How do I limit firewalld portforwarding to certain source addresses?
Solution 1:
With the help of Michael Hampton (thanks!) I managed to figure it out and am answering my own question.
What is needed is a separate zone that you define by adding scopes to it:
firewall-cmd --new-zone=special --permanent
firewall-cmd --reload
firewall-cmd --zone=special --add-source=12.34.56.78/32 --permanent
firewall-cmd --zone=special --add-source=12.34.56.88/32 --permanent
firewall-cmd --zone=special --add-source=12.34.99.0/24 --permanent
Then add all the normal services/ports you would have in your public zone to this new zone (basically duplicate its config) and finally add the forwarded port rule to the new zone only with (example http proxy):
firewall-cmd --zone=special --add-forward-port=port=8080:proto=tcp:toaddr=10.0.0.2 --permanent
then issue a final reload to apply:
firewall-cmd --reload
and voila: scopes 12.34.56.78/32 12.34.56.88/32 and 12.34.99.0/24 now have access to the example proxy service, but nobody else.
UPDATE
Critical note: These steps work fine for inbound traffic but getting firewalld to behave as a NAT router including outbound takes more work (which I haven't been able to get working...). If anyone has a more complete solution that allows inbound and outbound to work through a firewalld'ed server I'll happily mark that as accepted answer!

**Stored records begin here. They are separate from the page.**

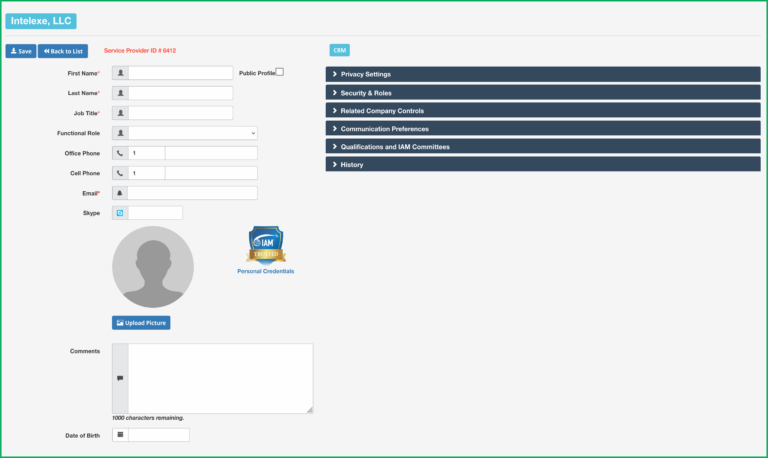Toggle the Public Profile checkbox
The width and height of the screenshot is (768, 458).
pos(280,72)
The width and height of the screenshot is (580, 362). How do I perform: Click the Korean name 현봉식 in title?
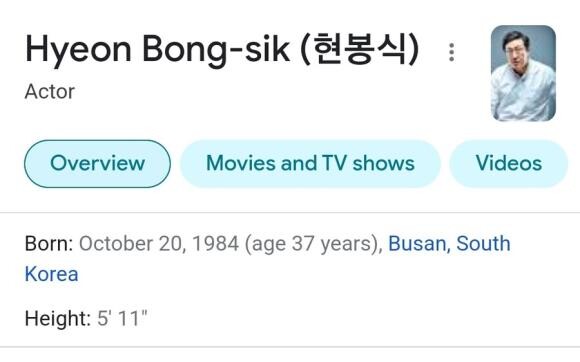tap(359, 49)
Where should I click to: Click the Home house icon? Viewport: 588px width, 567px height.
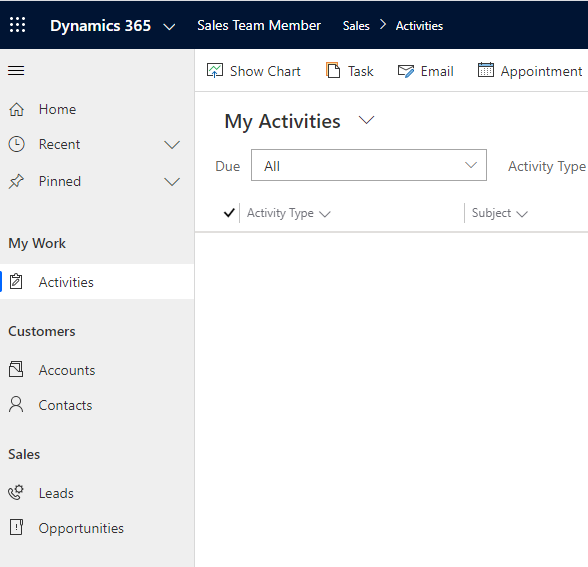16,109
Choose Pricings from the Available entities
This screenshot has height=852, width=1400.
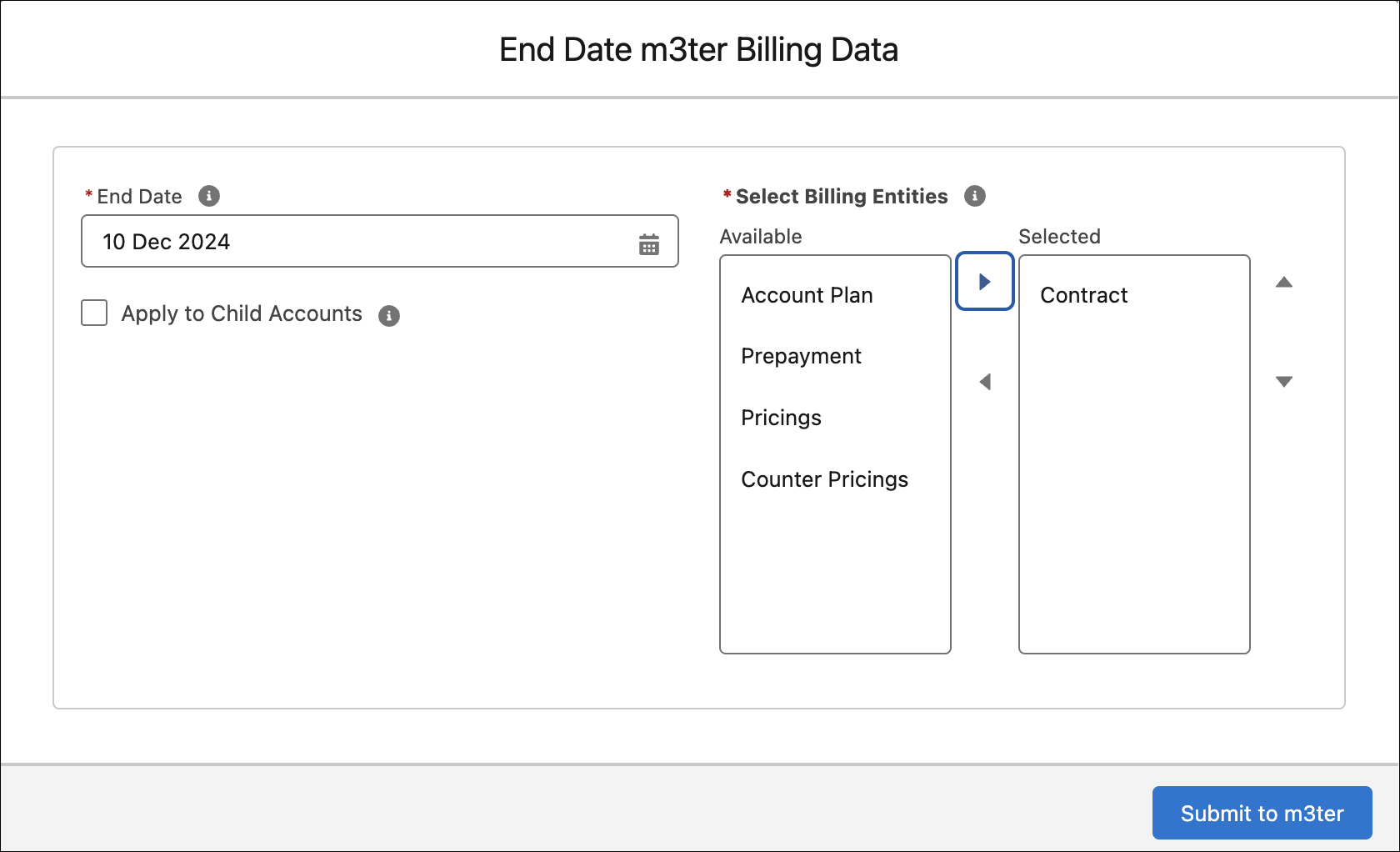tap(781, 418)
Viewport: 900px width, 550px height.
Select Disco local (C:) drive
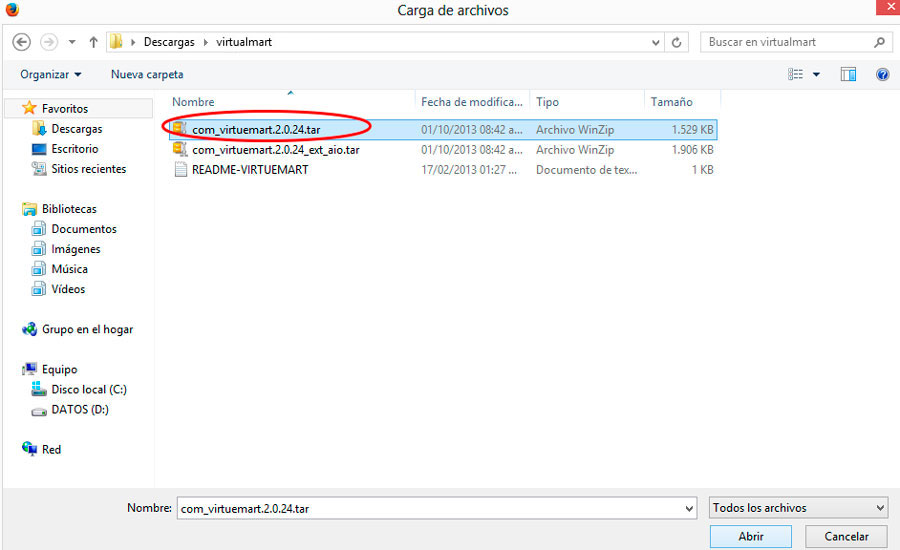89,390
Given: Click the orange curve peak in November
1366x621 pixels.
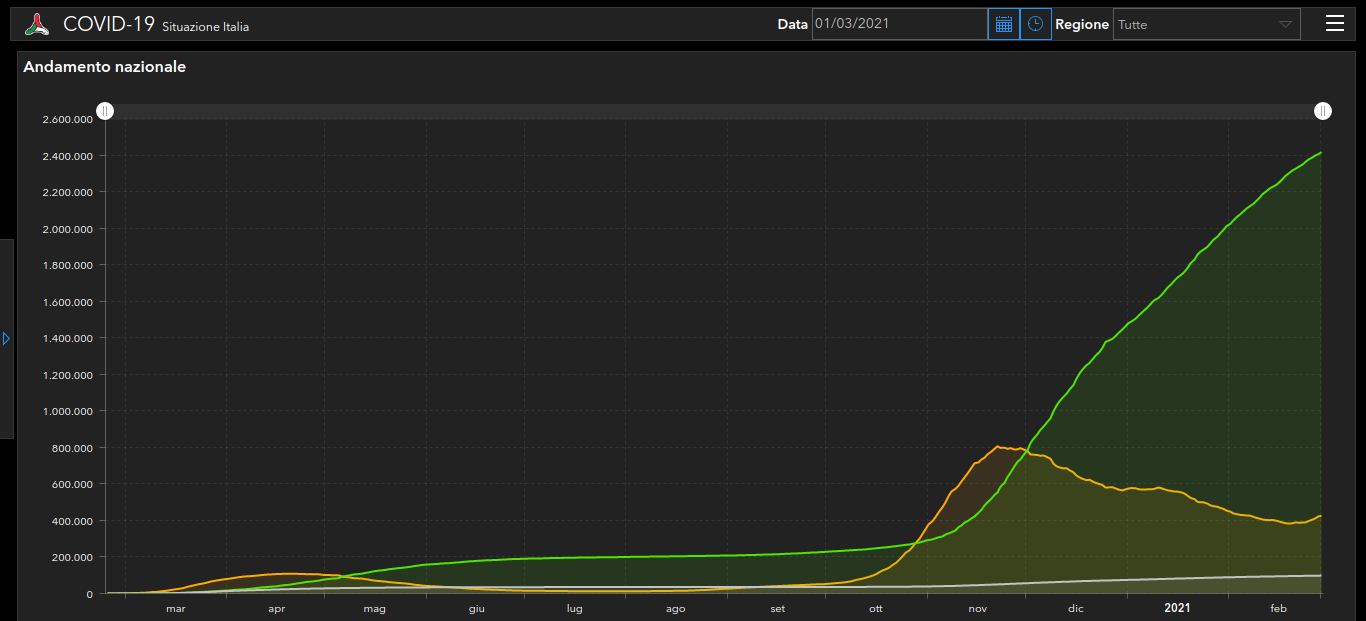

OT: I ended up using IPTables in the end anyway, which I got working for port forwarding and NAT without too much issue once I figured out what I did wrong (I didn't have an outbound rule in the FORWARD chain... >.> <.<) and it allows fine control over the scopes in every rule (with the bonus I can do everything from Webmin :P). Since that is off-topic I'm leaving this answer as-is.